What President Obama's proposal does is treat dividends income as ordinary income for the upper-income tax rates. That means that we'd see a tax hike from 15% to 39.6% on dividends. Additionally, the capital-gains tax rate would increase from 15% to 20%.
Considering the pure size of the dividend tax hike, it might be most harmful. President Obama's former economic advisor Larry Summers, along with James Poterba, pioneered important research in the 1980s suggesting that dividend taxes constitute a form of a double-tax on corporations - one of the most harmful kinds of taxes that a government can levy.
We find that the traditional view that dividend taxes constitute a "double-tax" on corporate capital income is most consistent with our empirical evidence. Our results suggest that dividend taxes reduce corporate investment and exacerbate distortions in the intersectoral and intertemporal allocation of capital.

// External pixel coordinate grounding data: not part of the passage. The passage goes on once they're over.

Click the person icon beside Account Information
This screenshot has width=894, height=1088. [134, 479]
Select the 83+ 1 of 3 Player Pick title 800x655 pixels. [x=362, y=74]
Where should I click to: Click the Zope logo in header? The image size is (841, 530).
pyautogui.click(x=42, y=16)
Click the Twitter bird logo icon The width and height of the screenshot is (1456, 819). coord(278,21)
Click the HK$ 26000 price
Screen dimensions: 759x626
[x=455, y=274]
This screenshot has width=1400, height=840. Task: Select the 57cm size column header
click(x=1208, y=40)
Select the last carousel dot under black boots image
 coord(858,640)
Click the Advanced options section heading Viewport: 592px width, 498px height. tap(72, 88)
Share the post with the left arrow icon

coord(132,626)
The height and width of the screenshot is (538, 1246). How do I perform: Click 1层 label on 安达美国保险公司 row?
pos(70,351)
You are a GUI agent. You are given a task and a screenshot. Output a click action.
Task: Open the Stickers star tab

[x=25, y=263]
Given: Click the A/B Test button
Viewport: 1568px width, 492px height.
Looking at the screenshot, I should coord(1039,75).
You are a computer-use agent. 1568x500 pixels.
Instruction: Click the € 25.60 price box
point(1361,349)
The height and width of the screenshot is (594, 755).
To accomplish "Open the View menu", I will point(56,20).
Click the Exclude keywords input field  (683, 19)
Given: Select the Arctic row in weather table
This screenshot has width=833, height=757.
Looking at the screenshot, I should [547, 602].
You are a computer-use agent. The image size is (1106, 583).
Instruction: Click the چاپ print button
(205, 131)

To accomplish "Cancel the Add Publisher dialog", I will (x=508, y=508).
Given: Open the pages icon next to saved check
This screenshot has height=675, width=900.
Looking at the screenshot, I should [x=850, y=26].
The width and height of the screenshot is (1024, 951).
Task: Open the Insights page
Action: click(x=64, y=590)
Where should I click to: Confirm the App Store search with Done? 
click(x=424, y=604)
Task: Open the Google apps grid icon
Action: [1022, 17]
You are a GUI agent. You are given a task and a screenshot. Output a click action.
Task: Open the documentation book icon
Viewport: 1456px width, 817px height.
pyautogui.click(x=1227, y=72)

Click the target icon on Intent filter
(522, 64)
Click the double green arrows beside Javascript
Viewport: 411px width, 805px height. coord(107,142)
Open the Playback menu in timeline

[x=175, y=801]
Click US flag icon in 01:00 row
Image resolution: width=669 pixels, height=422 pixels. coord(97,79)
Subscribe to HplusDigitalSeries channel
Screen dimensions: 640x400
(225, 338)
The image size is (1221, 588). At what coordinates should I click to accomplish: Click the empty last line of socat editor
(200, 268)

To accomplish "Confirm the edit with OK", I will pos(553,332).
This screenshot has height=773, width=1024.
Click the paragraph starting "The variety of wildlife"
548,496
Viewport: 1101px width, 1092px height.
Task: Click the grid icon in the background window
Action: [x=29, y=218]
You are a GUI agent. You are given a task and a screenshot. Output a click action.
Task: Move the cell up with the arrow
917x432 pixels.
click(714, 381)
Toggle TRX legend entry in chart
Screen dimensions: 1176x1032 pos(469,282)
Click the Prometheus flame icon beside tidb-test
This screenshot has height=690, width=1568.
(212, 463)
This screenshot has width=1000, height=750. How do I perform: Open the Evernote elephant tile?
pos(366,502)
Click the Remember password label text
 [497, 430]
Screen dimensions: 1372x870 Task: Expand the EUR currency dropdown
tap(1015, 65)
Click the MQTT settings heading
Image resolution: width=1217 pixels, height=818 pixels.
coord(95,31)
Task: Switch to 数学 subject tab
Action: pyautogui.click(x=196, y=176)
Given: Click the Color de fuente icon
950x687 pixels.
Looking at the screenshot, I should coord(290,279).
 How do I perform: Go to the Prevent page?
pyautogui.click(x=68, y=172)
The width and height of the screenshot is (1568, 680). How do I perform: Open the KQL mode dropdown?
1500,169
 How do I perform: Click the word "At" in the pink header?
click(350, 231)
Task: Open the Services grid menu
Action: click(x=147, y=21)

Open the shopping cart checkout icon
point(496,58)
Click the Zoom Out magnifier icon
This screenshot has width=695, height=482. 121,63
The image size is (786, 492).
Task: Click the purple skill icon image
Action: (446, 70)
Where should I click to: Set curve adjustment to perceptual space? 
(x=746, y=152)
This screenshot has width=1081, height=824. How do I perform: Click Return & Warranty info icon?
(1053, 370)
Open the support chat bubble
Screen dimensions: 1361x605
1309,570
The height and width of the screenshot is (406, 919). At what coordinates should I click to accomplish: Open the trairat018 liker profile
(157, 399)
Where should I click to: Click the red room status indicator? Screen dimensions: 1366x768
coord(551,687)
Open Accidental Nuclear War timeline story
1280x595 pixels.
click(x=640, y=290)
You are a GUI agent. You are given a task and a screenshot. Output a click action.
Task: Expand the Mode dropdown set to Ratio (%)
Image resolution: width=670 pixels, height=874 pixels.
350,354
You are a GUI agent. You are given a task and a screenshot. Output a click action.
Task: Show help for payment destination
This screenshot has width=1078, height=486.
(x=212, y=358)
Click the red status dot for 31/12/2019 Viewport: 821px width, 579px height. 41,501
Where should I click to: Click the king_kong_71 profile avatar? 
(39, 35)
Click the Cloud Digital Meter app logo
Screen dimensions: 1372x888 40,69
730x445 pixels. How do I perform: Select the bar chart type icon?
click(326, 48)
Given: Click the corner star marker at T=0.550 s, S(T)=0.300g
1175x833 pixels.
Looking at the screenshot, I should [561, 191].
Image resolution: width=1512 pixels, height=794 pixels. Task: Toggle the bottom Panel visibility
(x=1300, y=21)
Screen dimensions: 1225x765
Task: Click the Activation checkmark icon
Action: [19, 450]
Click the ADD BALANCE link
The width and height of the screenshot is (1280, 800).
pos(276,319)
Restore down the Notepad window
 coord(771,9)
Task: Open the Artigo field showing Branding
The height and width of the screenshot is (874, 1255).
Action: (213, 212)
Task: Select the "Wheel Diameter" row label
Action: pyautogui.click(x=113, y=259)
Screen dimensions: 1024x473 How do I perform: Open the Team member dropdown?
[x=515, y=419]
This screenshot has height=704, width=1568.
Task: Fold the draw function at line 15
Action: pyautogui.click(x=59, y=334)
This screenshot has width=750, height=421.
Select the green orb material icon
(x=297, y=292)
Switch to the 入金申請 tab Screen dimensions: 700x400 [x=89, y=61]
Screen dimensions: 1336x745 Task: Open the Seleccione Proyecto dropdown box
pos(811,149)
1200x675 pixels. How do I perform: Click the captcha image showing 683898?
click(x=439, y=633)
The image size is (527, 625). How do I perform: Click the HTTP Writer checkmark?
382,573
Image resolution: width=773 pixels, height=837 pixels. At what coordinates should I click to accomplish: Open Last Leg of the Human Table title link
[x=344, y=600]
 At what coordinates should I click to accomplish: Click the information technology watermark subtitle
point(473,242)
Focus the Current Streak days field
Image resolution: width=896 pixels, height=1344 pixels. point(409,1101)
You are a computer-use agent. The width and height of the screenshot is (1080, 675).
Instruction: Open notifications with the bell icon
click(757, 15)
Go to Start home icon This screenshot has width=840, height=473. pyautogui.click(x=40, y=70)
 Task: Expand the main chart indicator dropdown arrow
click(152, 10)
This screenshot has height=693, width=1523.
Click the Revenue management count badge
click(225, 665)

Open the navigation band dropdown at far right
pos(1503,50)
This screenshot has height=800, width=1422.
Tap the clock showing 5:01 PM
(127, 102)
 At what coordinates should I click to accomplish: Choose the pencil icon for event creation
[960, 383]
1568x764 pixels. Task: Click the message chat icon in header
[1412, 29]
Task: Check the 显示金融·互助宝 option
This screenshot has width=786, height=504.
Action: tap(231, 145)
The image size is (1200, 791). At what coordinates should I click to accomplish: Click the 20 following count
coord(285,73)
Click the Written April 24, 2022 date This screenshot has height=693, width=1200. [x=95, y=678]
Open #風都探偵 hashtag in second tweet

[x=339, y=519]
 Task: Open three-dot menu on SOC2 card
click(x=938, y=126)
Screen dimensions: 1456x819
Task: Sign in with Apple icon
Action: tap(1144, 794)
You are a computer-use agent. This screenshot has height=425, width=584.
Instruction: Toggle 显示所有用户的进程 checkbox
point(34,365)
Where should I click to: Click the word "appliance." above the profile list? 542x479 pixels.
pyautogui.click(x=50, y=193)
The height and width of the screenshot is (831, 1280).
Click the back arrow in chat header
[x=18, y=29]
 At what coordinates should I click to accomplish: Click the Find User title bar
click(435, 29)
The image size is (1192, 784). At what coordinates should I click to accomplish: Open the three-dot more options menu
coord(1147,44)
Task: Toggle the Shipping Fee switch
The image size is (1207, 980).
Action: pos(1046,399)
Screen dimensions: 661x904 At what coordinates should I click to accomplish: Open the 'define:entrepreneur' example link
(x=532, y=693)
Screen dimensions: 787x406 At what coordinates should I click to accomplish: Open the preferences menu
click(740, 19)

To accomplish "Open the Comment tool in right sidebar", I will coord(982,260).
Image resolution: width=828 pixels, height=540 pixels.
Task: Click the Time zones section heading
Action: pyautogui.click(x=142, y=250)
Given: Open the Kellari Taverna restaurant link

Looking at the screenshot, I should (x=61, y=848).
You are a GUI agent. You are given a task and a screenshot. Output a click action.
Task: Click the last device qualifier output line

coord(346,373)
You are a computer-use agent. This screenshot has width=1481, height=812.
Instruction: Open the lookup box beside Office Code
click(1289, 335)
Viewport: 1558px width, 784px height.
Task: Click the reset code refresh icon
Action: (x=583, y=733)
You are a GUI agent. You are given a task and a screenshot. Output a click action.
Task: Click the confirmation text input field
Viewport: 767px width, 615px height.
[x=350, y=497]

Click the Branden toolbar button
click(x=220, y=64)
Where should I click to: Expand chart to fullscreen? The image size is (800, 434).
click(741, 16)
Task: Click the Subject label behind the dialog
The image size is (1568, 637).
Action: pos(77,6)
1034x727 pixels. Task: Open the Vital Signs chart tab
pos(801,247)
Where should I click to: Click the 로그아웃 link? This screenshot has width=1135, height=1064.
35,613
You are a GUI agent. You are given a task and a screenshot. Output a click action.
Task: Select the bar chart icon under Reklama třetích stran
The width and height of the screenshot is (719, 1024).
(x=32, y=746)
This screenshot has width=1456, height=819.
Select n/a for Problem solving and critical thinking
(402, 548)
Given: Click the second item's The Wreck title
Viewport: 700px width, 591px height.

The coming hike in marginal income tax rates would certainly do some damage. Taxes on savings and investments, however, have the potential to do the most harm to the economy out of all the planned tax hikes.
A company's market capitalization dramatically affects its ability to borrow and attract new investors through additional stock offerings. The stock market really is more than a gambling casino -- companies live and die by its decisions.
Of course, a company’s market capitalization dramatically affects its ability to borrow and attract capital, but an increase (or decrease) in the volume of transactions in its stock does not imply an increase (or decrease) in the company’s market capitalization. A tax policy which might increase the volume of transactions in a stock will not necessarily raise or lower a company’s market capitalization. High volume can accompany both increases and decreases in a stock price.
I didn't say anything about high volume. High volume is more a product of monetary inflation. In my opinion, it has little to do with tax policy.